Overall housing market activity has remained fairly buoyant this year, in part as buyers looked to lock-in low rate deals, with mortgage lending forecast to grow 4% during 2022, or a net of £63 billion. But with the previously mentioned trends, and the fact real incomes are set for the biggest annual decline since the 1970s, this growth will also slow significantly. In 2023 mortgage lending is forecast to grow just 0.7%, or a net of £11 billion, with slightly higher growth of 1.4% forecast in 2024.

An unsteady housing market will also have negative consequences for insurance, while the recent fall in bond prices – which pushed up yields – has not been helpful for insurers’ balance sheets. For general insurers, weaker consumer demand, exacerbated by cost of living pressures, and the risk of a property market downturn, affecting housing transactions and new car sales, will affect profitability. Overall, non-life premium income is forecast to grow 4.1% this year, slowing to 1.5% in 2023.

Amid all this, house prices are beginning to fall across the UK – threatening the value many households thought they had seen added to properties which they had already purchased at a massively inflated rate. Reports from Halifax and Nationwide, have noted house prices dropping by 0.9% in October, and economists since suggesting this might well mark the start of a period of extended drops. In October, for example, NatWest Group forecast prices would drop by 7% next year.

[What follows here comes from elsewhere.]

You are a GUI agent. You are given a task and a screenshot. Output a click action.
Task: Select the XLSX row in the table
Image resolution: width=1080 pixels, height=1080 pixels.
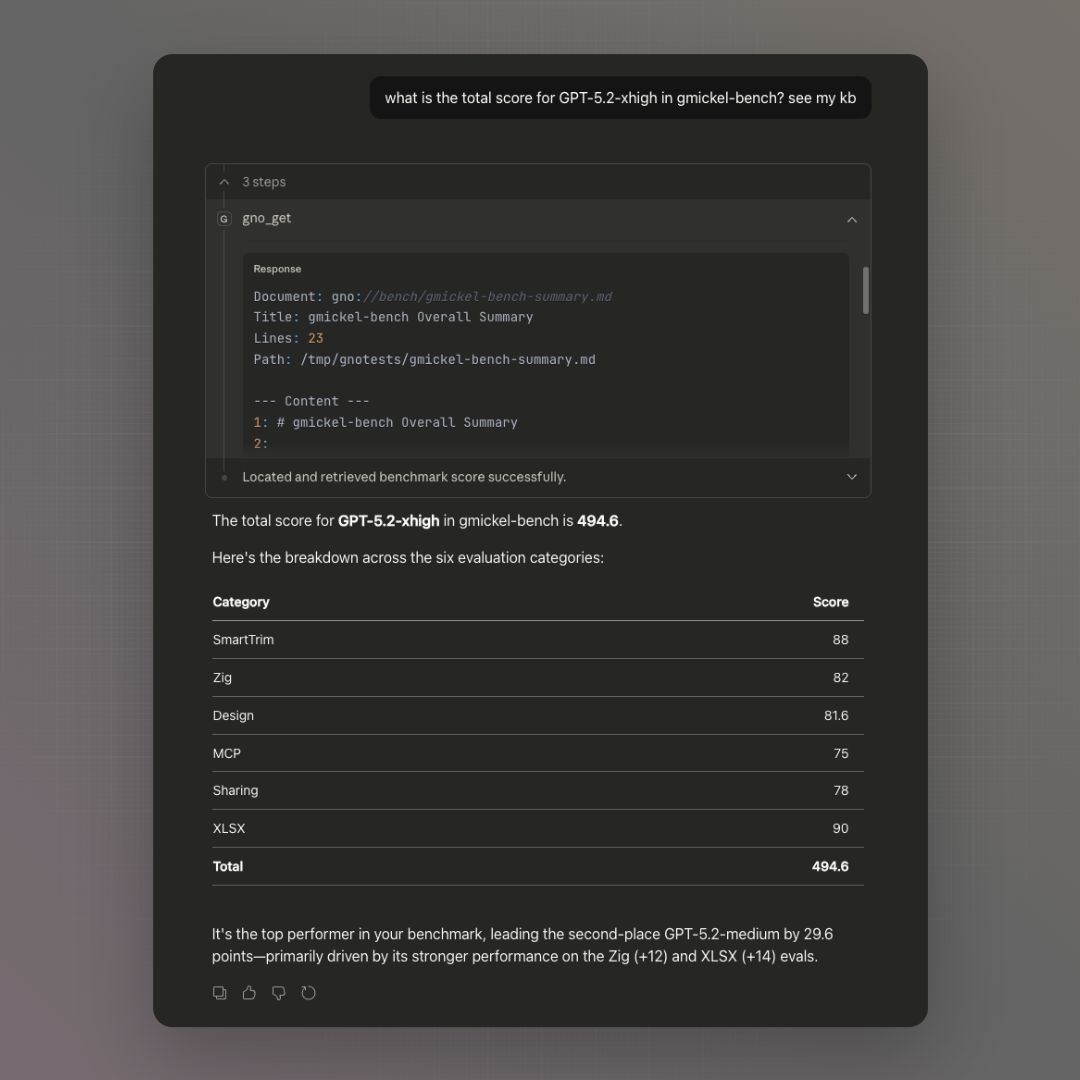pos(537,829)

Martin Beck, the Chief Economic Adviser to the EY Item Club, has similarly noted expectations for a major decline. He said he expects price declines of between 5% and 10% – in part because the government’s change in policy under new Prime Minister Rishi Sunak and Chancellor Jeremy Hunt had lowered expectations for interest rate increases.

He added, “With the average house price having risen 25% since the start of 2020 alone, such a fall would not be overly problematic. However, it would likely prompt a more cautious attitude among potential buyers and lenders and have a long-lasting dampening effect on the property market, even if the easing in market turbulence is sustained and market interest rates fall back to levels more consistent with the economic outlook.”